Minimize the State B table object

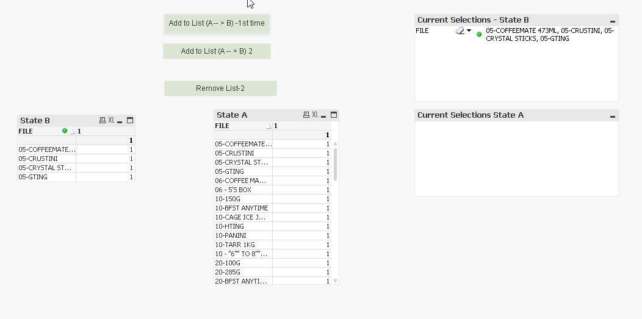click(x=120, y=121)
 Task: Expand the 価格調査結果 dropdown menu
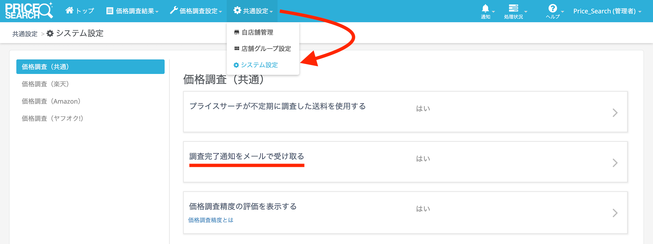(132, 11)
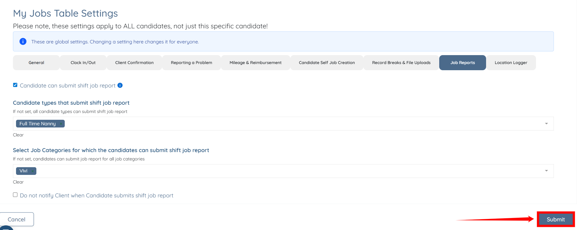This screenshot has height=230, width=577.
Task: Enable Do not notify Client checkbox
Action: (x=15, y=195)
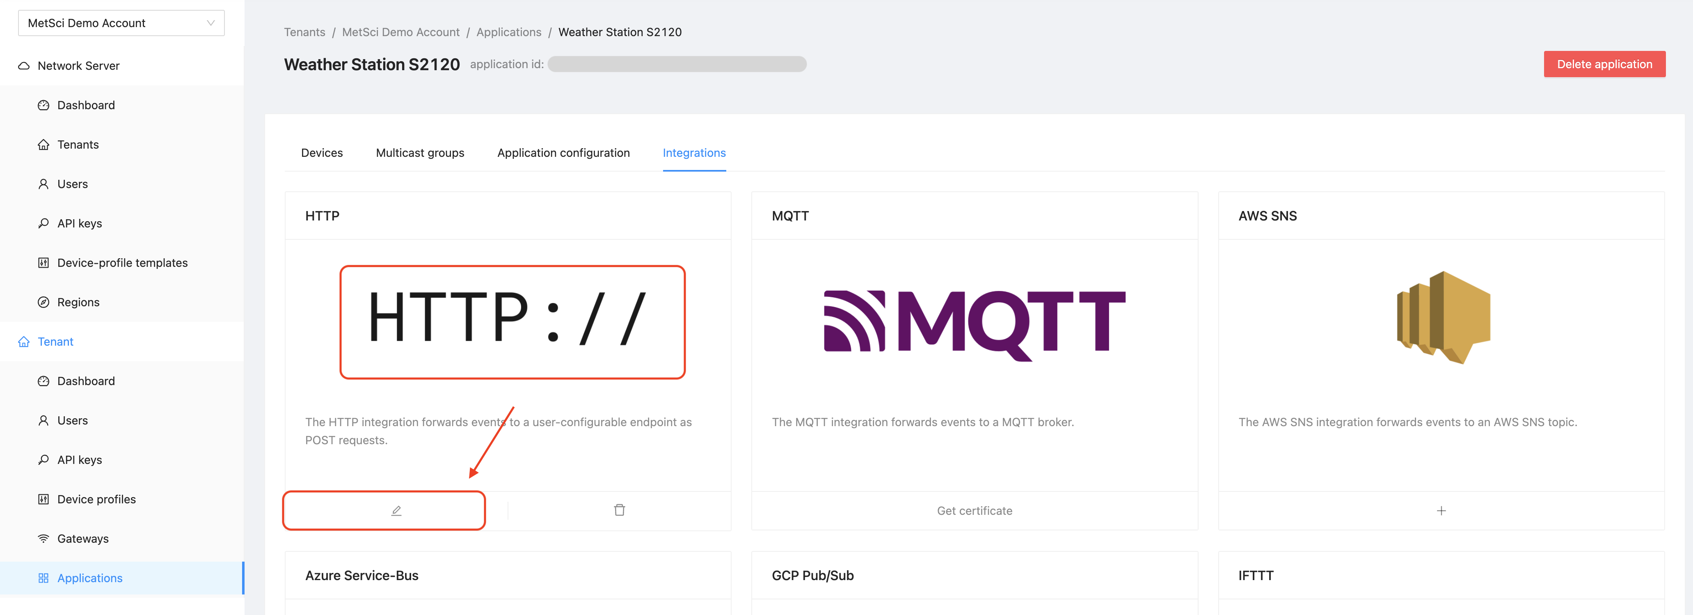Image resolution: width=1693 pixels, height=615 pixels.
Task: Click Get certificate for MQTT
Action: coord(974,510)
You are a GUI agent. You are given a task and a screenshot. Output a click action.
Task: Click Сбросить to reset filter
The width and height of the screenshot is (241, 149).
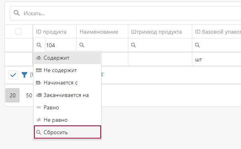[x=67, y=132]
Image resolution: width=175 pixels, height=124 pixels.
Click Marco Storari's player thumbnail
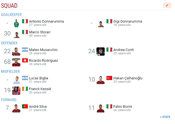point(16,34)
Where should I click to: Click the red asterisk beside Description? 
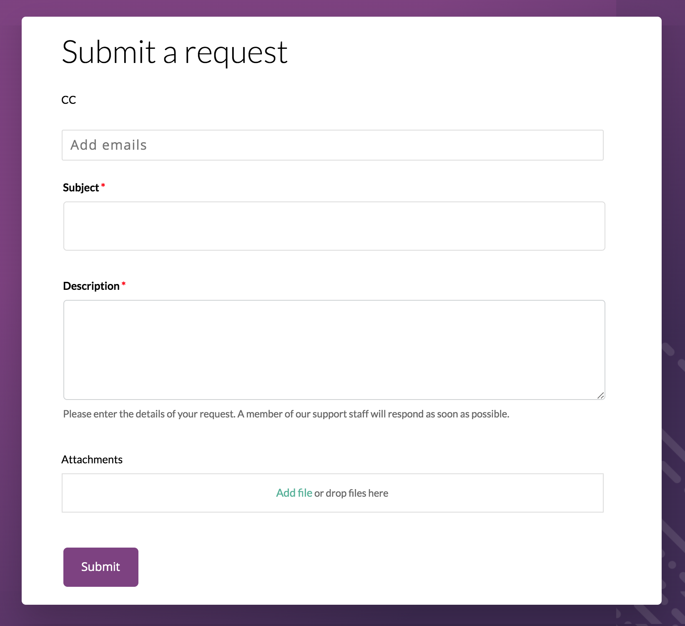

*Prompt*
Rewrite every line from the one containing "Image resolution: width=175" through the end of the entries, inclusive, requests included, adding -103 to each coordinate in the answers. Omit the pictures from the output.

*The reply*
Image resolution: width=175 pixels, height=124 pixels.
Click Marco Storari's player thumbnail
point(-87,-69)
Where should I click to: Click the red asterisk beside Description? 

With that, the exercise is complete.